S’ensuit une question ouverte sur les jeux du vrai et du faux, du réel et de l’irréel dans les sociétés du profilage. La substitution des corrélations à la causalité signifie un glissement ontologique majeur. Quelque complexe que soit son concept philosophique, la causalité était ainsi mobilisée par Kant pour prouver l’existence du monde réel. Les corrélations sans causalité, tout comme les corrélations statistiques entre textes sans référent impliqué, nous proposent une épistémologie où le réel s’absente. Ainsi les constructions des LLM n’ont pas de référents ; y prolifèrent les fausses images et les faux textes indiscernables des vrais — voyez le site ThisXdoesnotexist.com — et le réel se met alors à imiter les images numériques : entrez dans un coffee shop à Bordeaux, il ressemblera au même à Kuala Lumpur ou Anchorage, et tous à des clichés d’Airbnb.
Par leur prolifération, les données cessent d’informer sur le réel, elles en démultiplient les simulacres via le jeu subtil des profils individuels et collectifs, des prédictions et des nudges, des optimisations et de leurs subversions.
- 1Huneman P. 2023, Les sociétés du profilage. Évaluer, optimiser, prédire, Payot.
- 2GPT pour Generative Pre-Trained Transformer, « Génératif » signifiant qu’il s’agit d’une IA produisant du contenu nouveau, et « Transformer » indiquant une technologie de traitement des données en parallèle (c’est-à-dire en prenant tous les termes d’une séquence sans souci de leur ordre).

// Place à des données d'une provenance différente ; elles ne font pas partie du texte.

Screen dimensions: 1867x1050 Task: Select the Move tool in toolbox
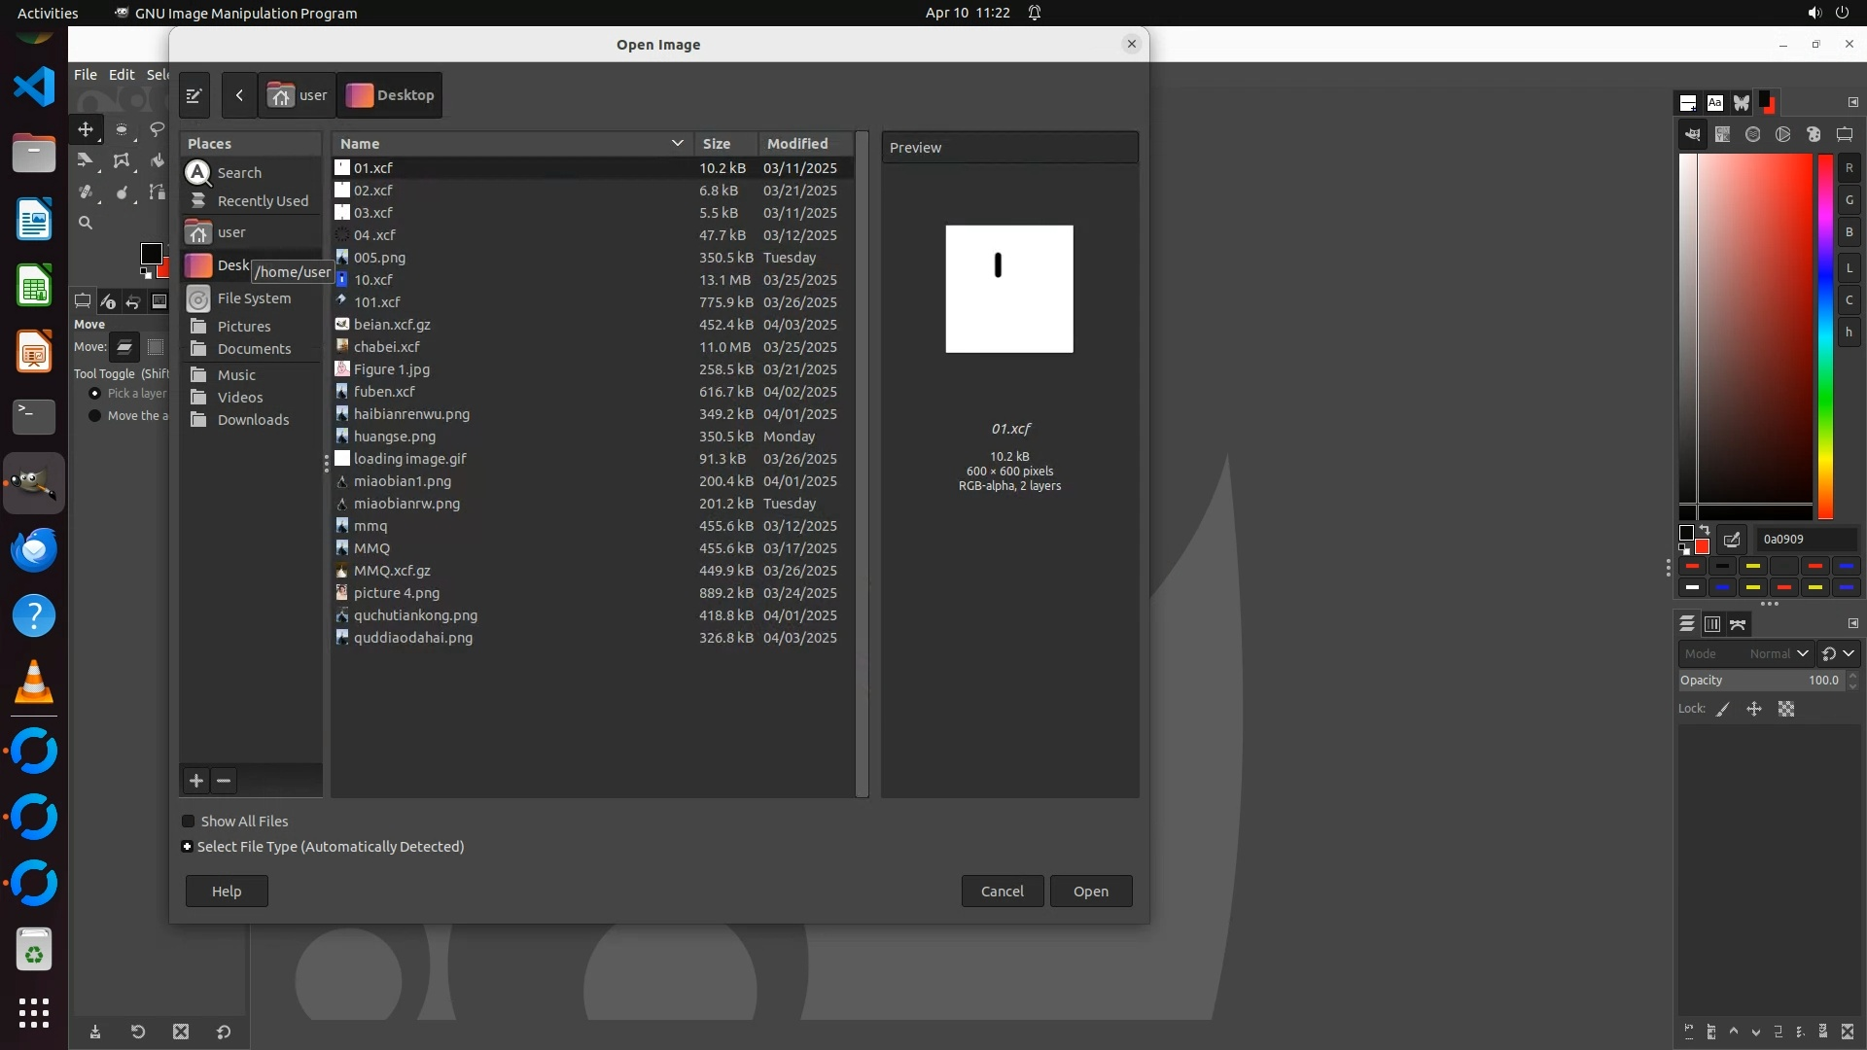pyautogui.click(x=86, y=129)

Cette technologie permet ainsi des entraînements plus courts qu’un traitement auparavant séquentiel, et sur des données bien plus nombreuses. « Pre-Trained » signifie que l’IA a été entraînée sur un immense jeu de données, textes ou images. GPT4, tout juste dévoilé, admet ces deux types de données comme entrées possibles.
- 3Zuboff S. 2017, The Age of Surveillance Capitalism, Yale University Press ; Tesquet O. 2020, À la trace, Premier Parallèle.
- 4Kéfi S. & al. 2017, Early warning signals of ecological transitions : methods for spatial patterns, PLoS One, 9 : e92097.
- 5Voir Chavalarias D. 2022, Toxic Data, Flammarion.